BRIEF:
Lay out the lines of the listing between the lines holding "Close the 固件升级 firmware dialog" and "Action: click(x=1783, y=134)", inclusive, as a Markdown table with columns Row and Line, skipping blank lines. Leave the pictures out of the answer.

STORED RECORDS:
──────────────────────────────

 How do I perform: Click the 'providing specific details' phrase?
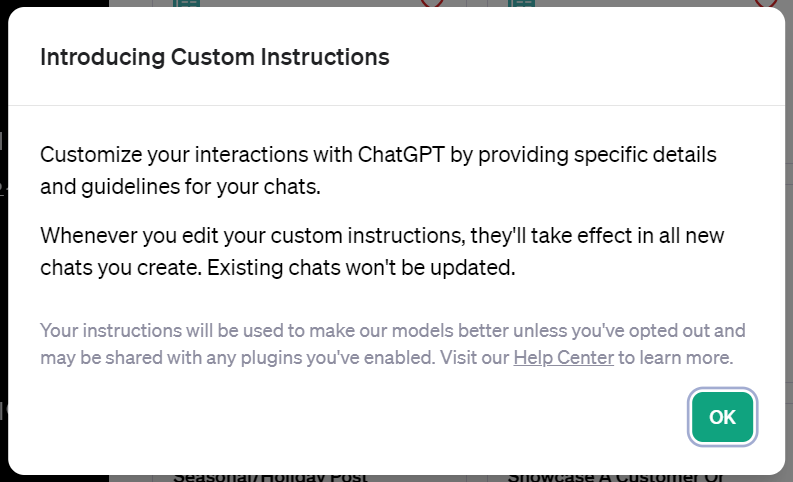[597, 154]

──────────────────────────────

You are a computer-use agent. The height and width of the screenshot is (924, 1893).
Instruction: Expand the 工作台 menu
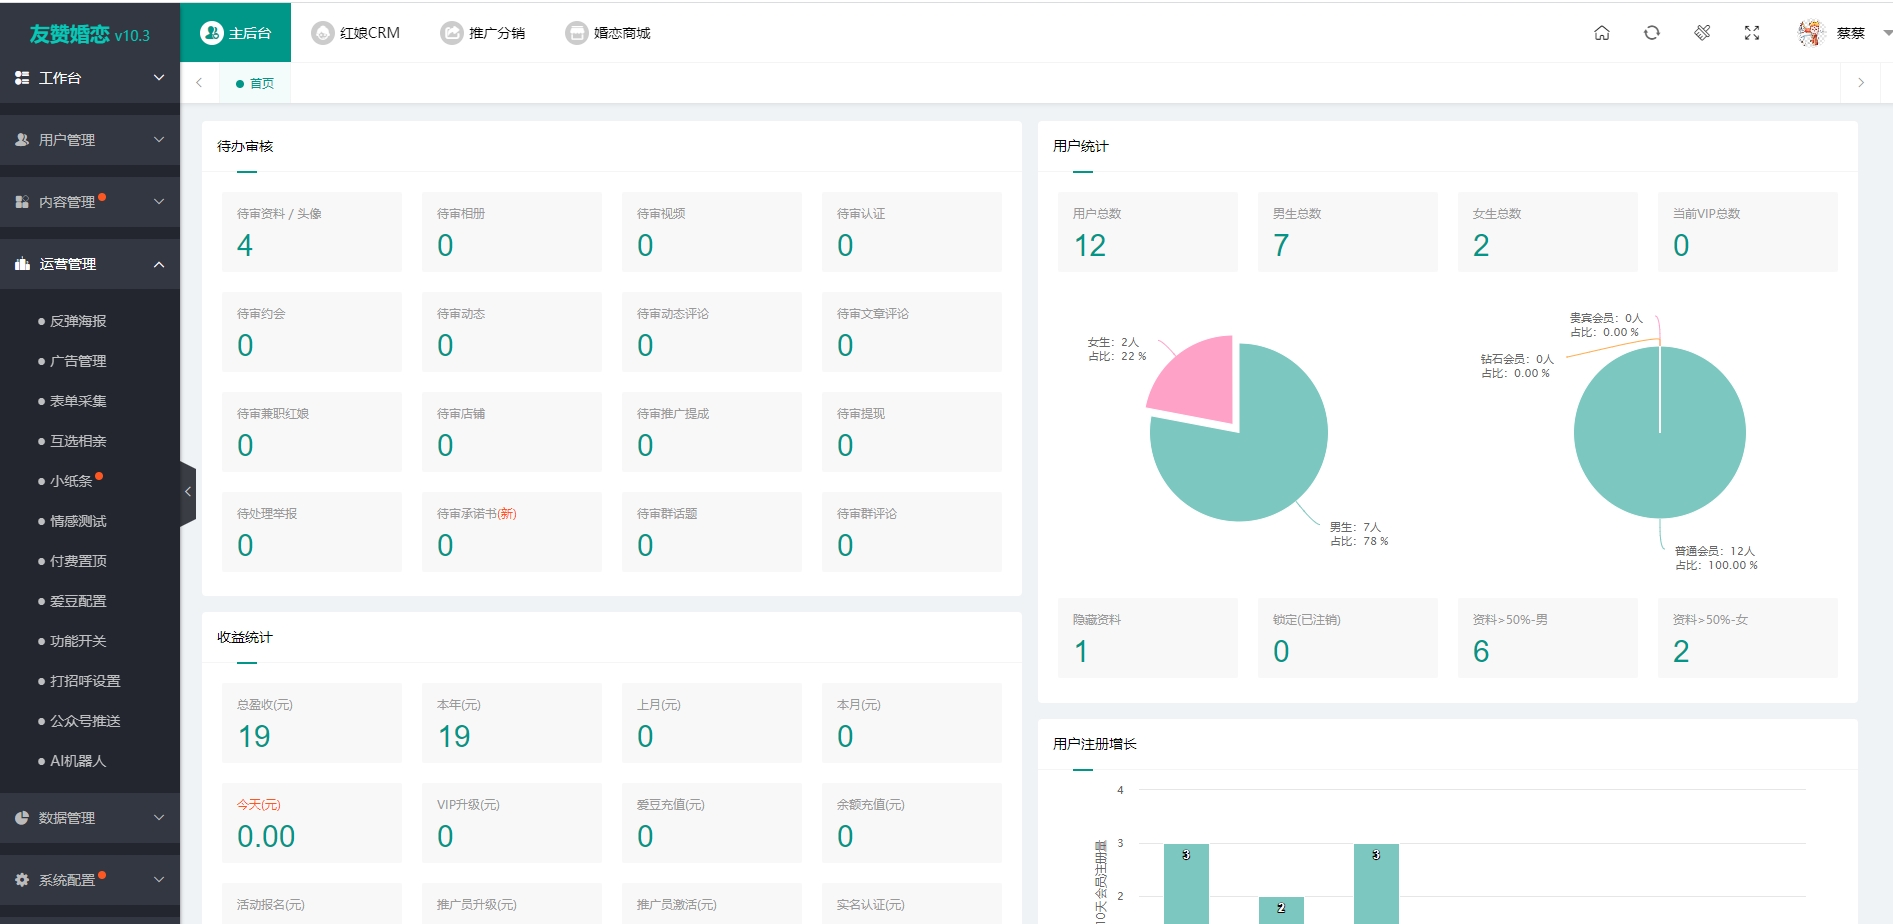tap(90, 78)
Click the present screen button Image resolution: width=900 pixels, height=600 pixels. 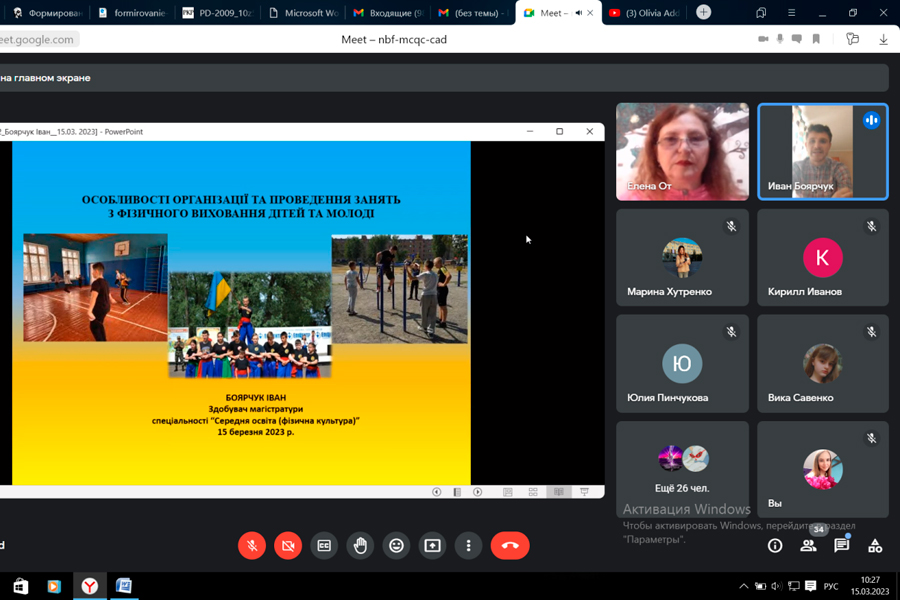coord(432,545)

──────────────────────────────

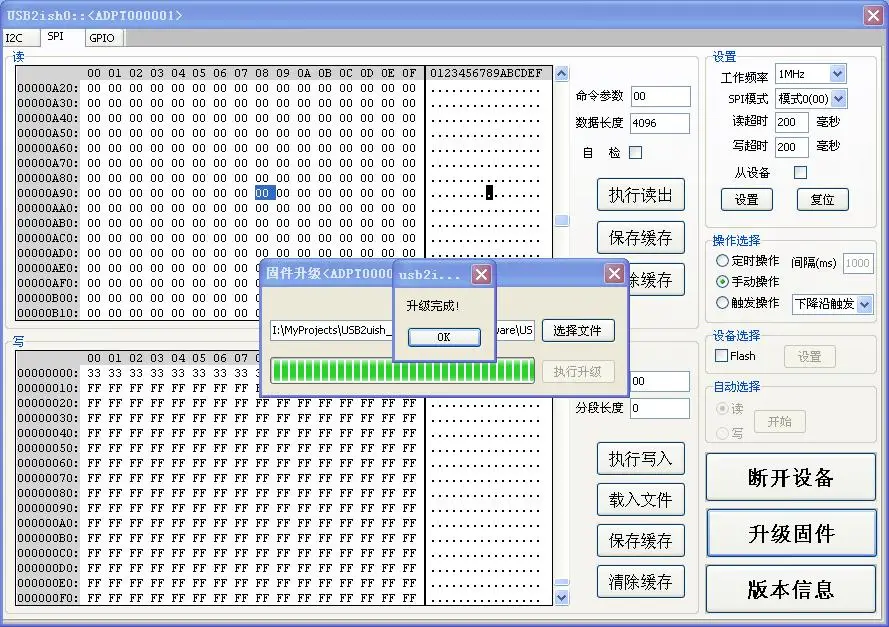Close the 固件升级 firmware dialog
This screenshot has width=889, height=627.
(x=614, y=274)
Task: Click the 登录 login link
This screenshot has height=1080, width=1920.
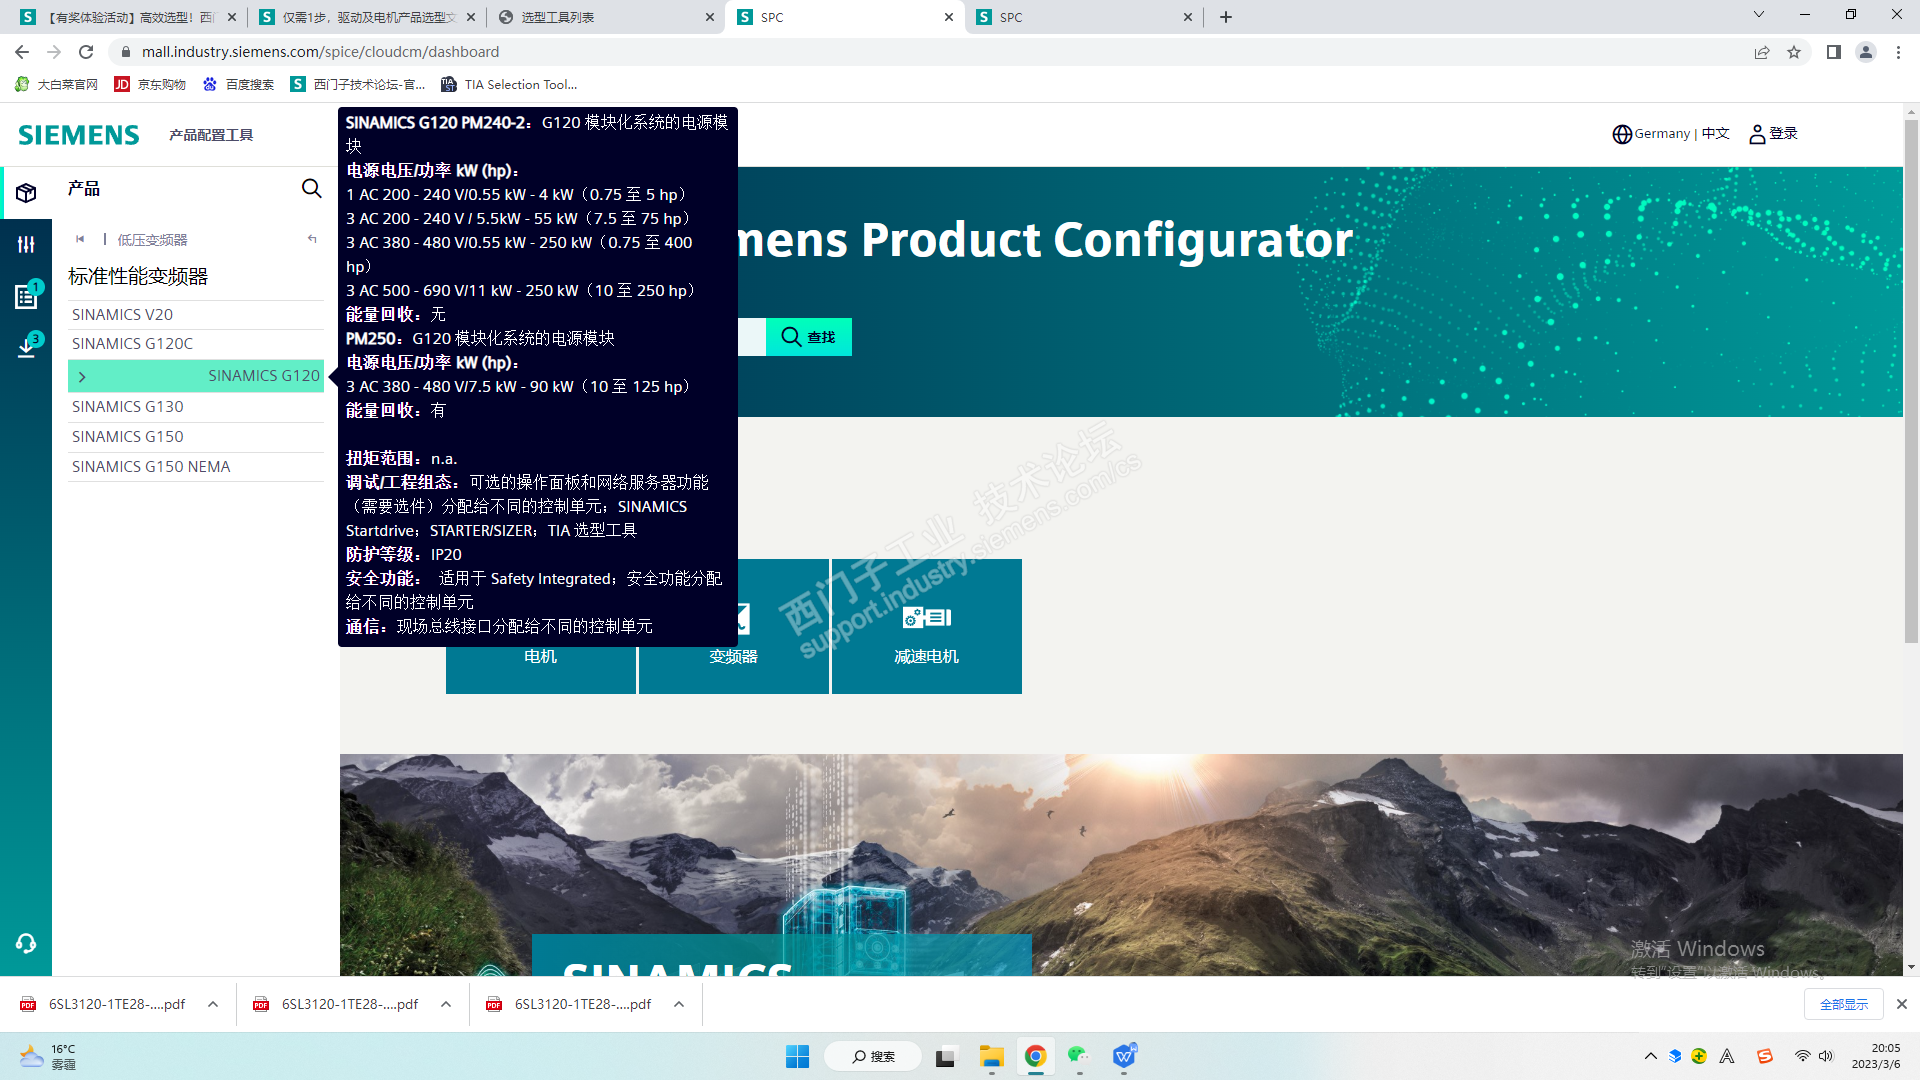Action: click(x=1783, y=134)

──────────────────────────────

REPLY TO THE EXERCISE:
| Row | Line |
|---|---|
| 1 | Close the 固件升级 firmware dialog |
| 2 | This screenshot has width=889, height=627. |
| 3 | (x=614, y=274) |
| 4 | Task: Click the 登录 login link |
| 5 | This screenshot has height=1080, width=1920. |
| 6 | Action: click(x=1783, y=134) |